JUNIOR CLASS TRIP
LREI
Enters next phase
After a process in which our students researched and advocated for a host of place-based research topics, the juniors have ultimately formed six small groups (9-12 students per group), each of which will study a different socio-political issue over the course of the year, culminating in a week-long place-based research trip in April.
Each group will travel to a location that has been proposed by students as a place where this topic is most relevant and immediate--places where (as founder of the Equal Justice Initiative Bryan Stevenson urges us to do in
his speech on how to change the world that served as a framing text for our work together this year) we can:
get proximate to these issues and the innovative work being done to address them
examine multiple perspectives in order to challenge easy narratives and assumptions
find reasons to remain hopeful by learning from those driving change in their own communities, and
embrace discomfort as we push outside of our comfort zones and into the unfamiliar.

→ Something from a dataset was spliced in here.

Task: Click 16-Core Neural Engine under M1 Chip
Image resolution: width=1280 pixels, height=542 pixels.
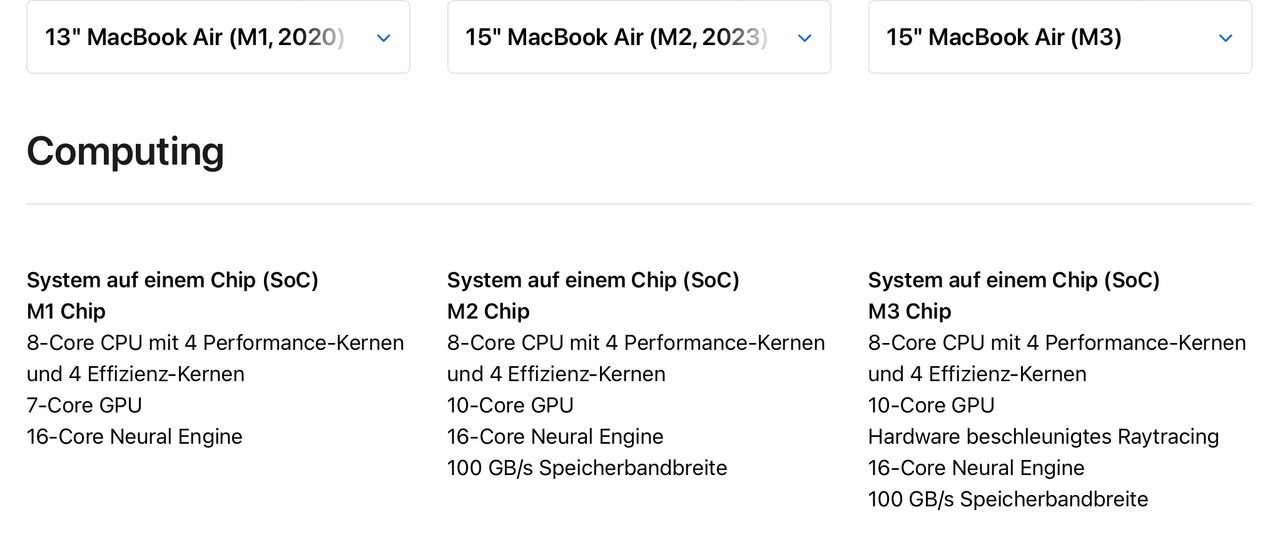Action: click(134, 436)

The topics and locations are as follows:
Immigration: Border Policy and Family Separation (Brownsville, Texas)
Trip Leaders: Allison Isbell, Michel de Konkoly Thege
Sea Level Rise in Coastal Communities (Louisiana Gulf Coast)
Trip Leaders: Pat Higgiston, Jess Prohias-Gardiner
Criminal Justice: Mass Incarceration (New Orleans)
Trip Leaders: Manjula Nair, Peter Heinz
Rural Economies and Political Ideology (Southeastern Kentucky)
Trip Leaders: Ann Carroll, Chris Keimig
Homelessness (Los Angeles)
Trip Leaders: Arturo Acevedo, Jonathan Segal
Abortion and Crisis Pregnancy Centers (Austin, Texas)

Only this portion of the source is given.